Aim of the task -
Tally the lines in the records underneath that contain the string "agent", and state the figure by itself.

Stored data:
-----
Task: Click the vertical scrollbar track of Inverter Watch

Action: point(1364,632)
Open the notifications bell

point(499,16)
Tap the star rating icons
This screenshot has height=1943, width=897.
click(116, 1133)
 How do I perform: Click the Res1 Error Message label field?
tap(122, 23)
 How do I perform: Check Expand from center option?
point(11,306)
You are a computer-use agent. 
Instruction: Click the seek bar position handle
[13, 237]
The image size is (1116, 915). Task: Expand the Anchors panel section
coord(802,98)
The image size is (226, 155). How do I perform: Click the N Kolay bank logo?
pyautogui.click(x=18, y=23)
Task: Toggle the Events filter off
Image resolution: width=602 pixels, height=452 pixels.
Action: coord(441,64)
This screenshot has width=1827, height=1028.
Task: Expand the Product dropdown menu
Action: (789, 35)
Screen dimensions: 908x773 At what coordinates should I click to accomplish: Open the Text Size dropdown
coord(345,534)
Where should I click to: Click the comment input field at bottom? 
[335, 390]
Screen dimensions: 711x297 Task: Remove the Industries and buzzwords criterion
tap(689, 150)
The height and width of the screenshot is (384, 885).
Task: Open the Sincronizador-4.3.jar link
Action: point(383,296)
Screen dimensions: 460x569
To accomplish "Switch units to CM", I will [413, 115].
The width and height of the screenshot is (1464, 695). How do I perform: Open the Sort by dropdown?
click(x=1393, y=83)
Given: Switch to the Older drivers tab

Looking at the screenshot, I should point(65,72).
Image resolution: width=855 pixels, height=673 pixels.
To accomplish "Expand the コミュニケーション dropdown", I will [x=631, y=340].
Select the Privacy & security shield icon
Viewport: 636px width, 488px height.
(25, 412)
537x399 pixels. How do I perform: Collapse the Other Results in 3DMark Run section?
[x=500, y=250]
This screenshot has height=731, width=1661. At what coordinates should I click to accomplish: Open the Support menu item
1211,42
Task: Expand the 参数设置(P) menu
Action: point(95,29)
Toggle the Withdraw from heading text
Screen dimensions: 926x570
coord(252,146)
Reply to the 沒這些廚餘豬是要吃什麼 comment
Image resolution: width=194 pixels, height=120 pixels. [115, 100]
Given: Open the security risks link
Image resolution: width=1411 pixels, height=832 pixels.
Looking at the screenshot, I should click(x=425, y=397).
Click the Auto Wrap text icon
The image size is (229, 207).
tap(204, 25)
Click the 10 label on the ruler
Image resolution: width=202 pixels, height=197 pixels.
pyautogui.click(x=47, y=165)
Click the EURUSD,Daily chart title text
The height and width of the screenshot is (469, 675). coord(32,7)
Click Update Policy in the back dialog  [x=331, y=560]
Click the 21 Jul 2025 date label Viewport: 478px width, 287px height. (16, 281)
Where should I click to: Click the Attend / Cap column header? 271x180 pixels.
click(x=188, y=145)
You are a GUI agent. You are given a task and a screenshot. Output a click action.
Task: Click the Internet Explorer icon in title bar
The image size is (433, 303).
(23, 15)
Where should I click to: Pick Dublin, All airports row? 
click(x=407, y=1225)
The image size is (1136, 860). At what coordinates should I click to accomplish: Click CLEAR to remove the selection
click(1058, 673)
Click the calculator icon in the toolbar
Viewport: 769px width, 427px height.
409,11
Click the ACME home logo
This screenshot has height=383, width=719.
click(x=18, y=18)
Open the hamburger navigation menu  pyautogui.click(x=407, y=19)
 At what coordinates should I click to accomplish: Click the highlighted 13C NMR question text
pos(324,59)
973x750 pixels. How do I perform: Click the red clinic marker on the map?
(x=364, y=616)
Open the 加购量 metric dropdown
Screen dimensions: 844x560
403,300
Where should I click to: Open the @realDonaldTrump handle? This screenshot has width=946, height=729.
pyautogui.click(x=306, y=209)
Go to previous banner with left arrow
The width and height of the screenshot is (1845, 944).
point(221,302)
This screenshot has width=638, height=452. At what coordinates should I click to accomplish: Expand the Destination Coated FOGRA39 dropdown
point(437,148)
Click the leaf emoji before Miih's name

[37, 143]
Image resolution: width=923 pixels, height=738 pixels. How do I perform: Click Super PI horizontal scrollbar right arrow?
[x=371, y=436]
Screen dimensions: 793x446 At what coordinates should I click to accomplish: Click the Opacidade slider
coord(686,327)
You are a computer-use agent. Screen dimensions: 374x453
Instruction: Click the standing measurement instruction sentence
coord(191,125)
-----
Task answer -
3